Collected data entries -
==============================

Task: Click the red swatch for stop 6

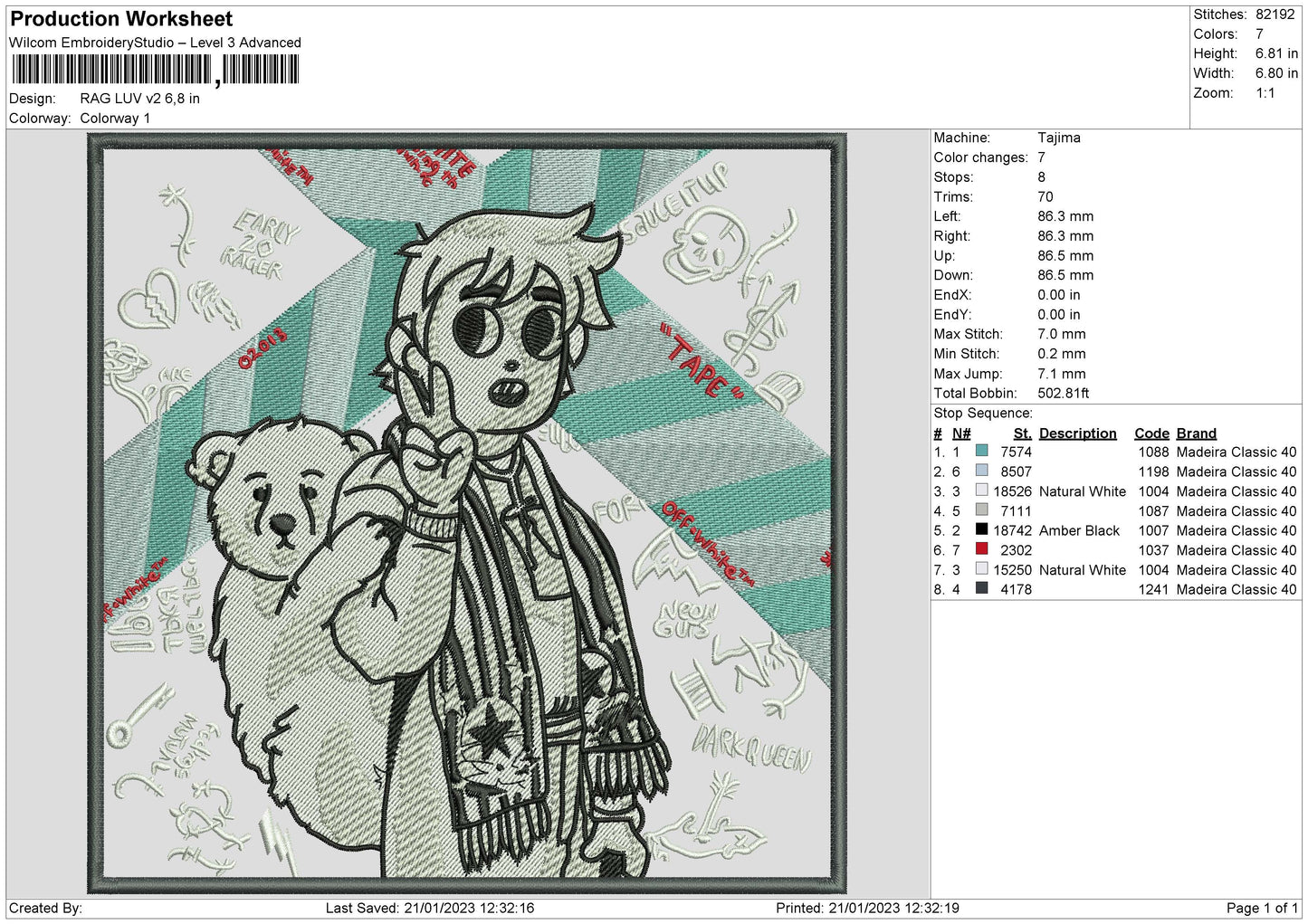Action: pos(981,549)
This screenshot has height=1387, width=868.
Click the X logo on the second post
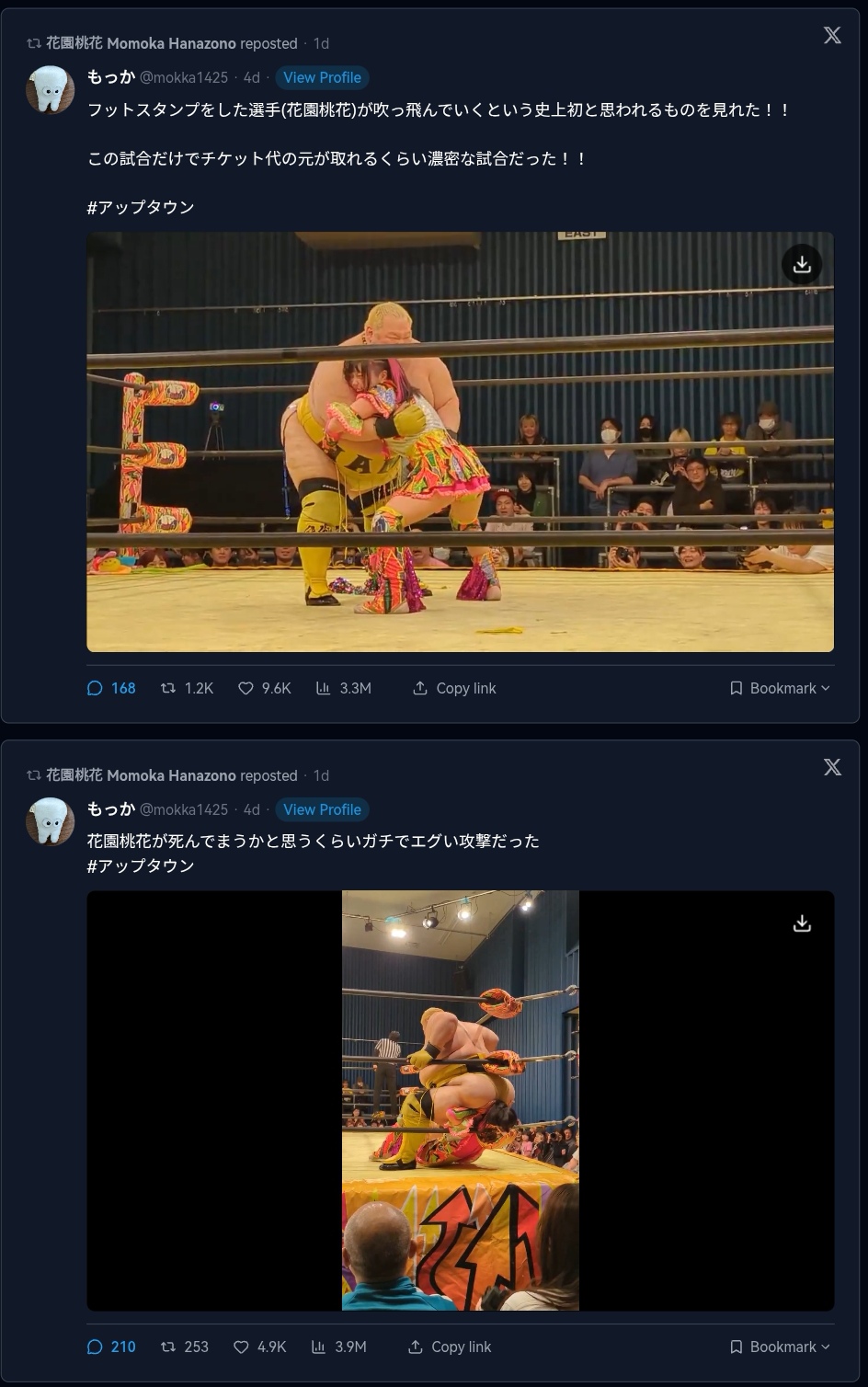832,767
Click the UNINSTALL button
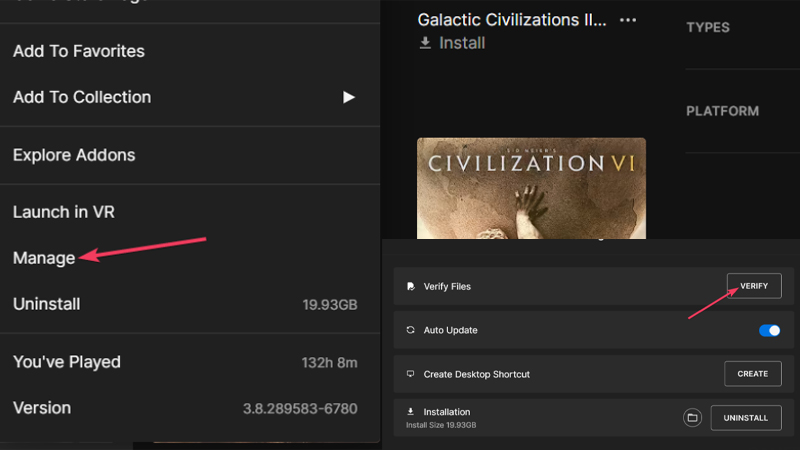Screen dimensions: 800x450 point(746,418)
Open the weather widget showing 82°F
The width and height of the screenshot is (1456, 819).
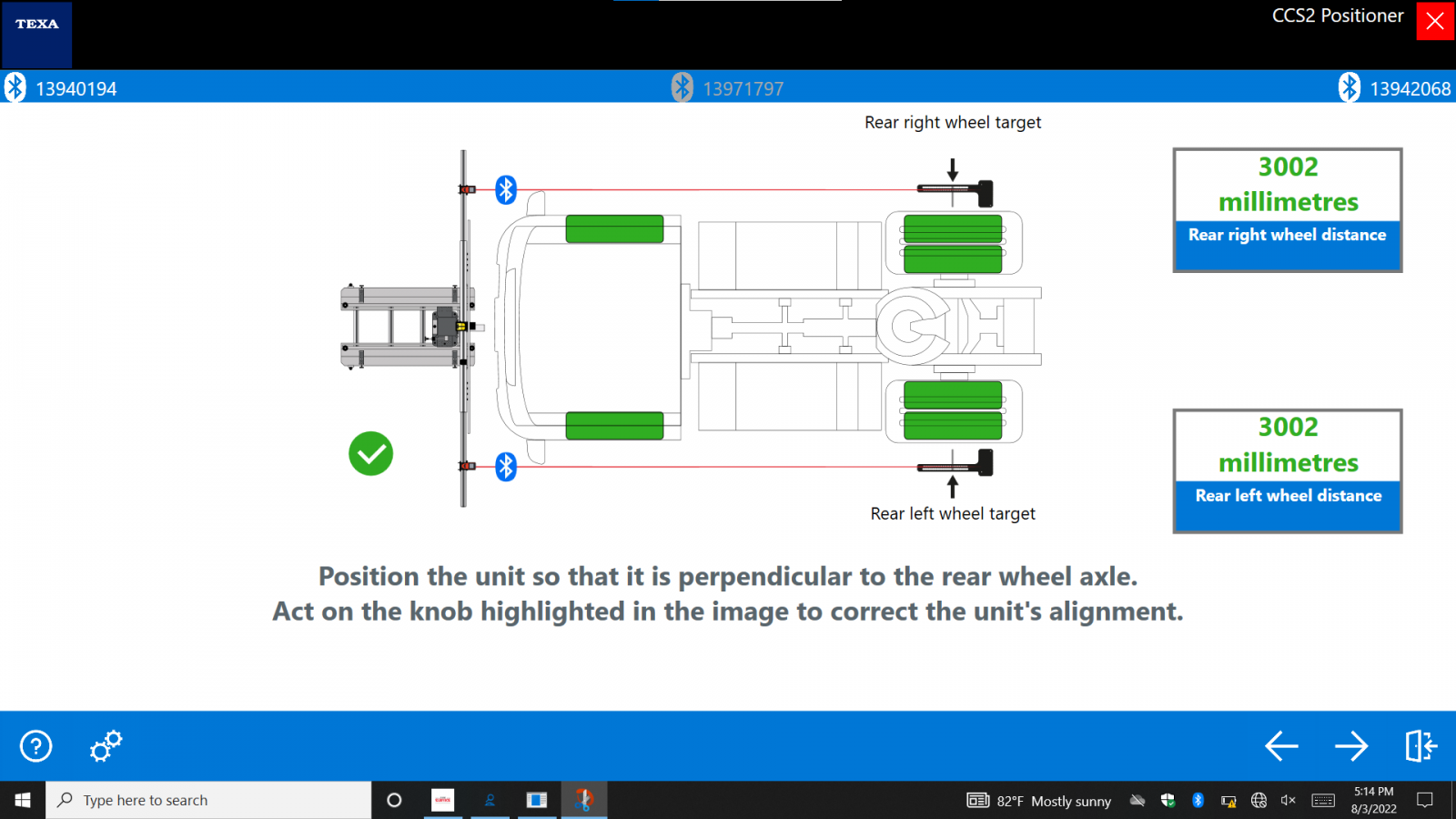(x=1039, y=801)
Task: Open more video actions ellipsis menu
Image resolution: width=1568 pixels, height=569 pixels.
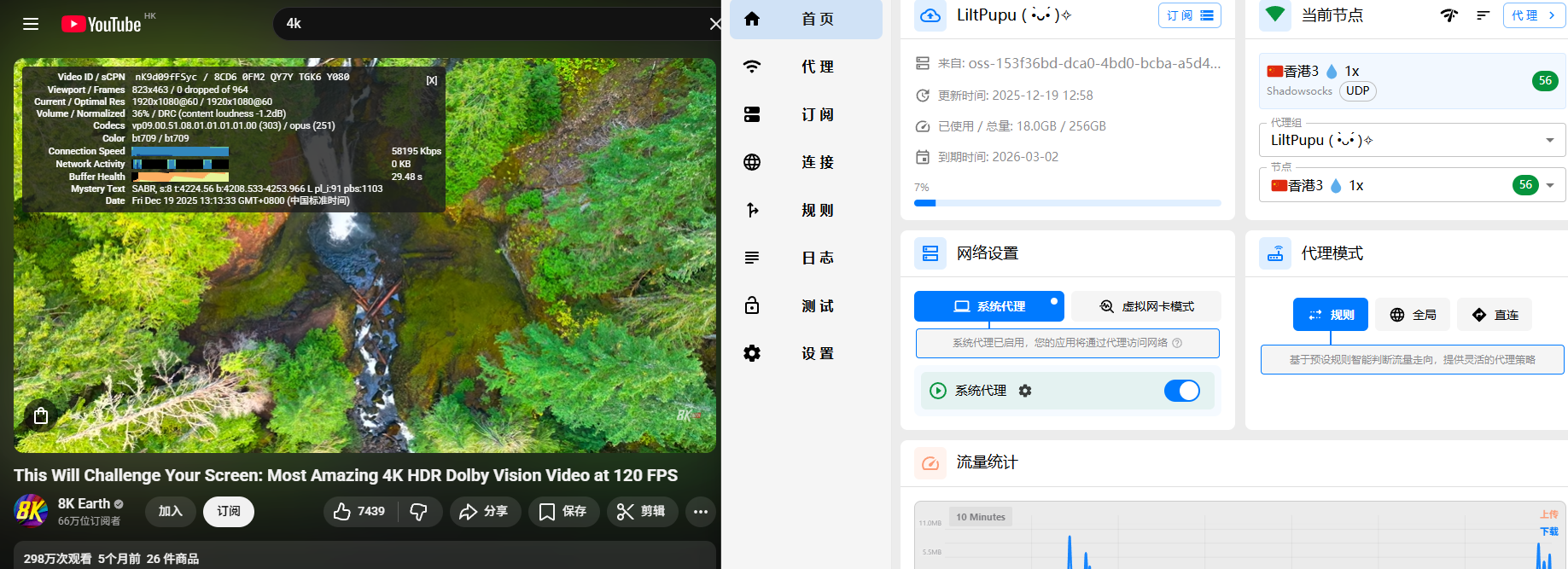Action: point(701,511)
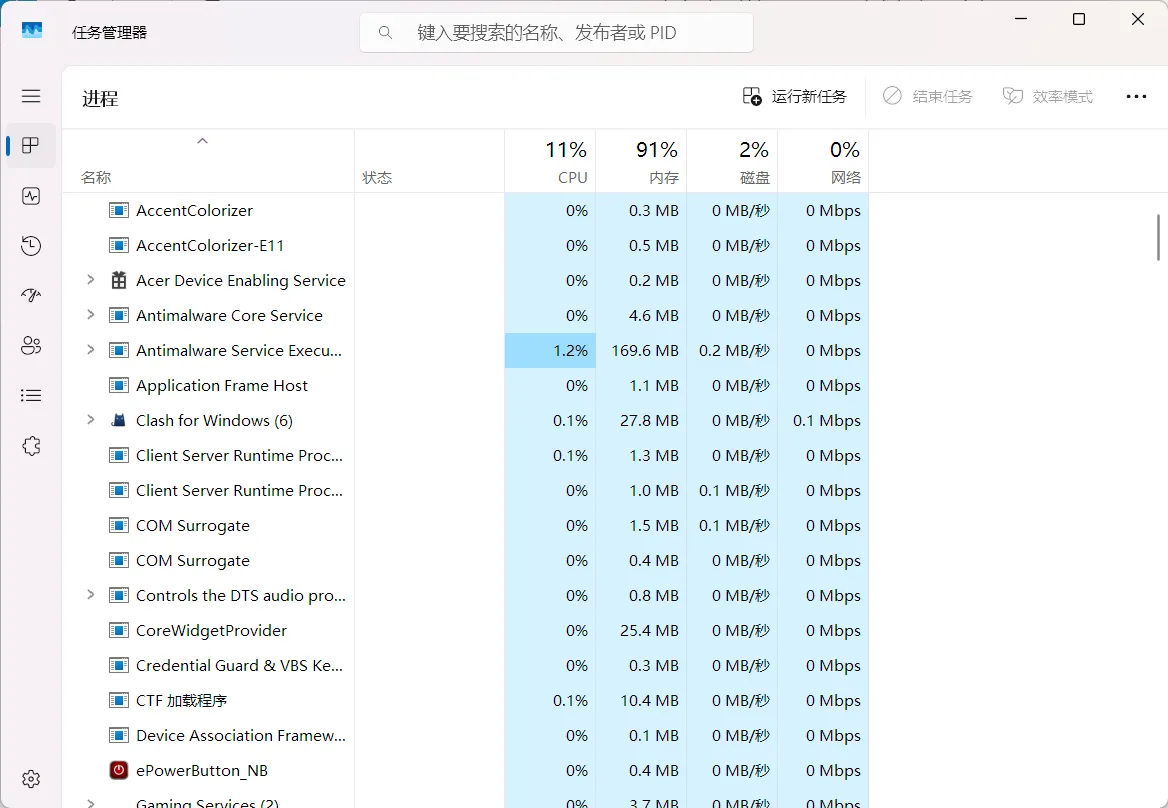
Task: Click the search box for process names
Action: pos(556,33)
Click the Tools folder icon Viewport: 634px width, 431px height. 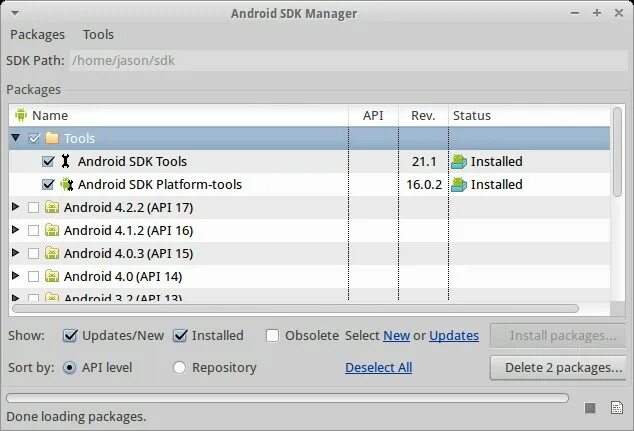(x=52, y=138)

==============================

The task - Wherever "Open" appears in a line of the entries, copy that line.

Task output -
Open the weather widget showing 82°F
Task: Open more video actions ellipsis menu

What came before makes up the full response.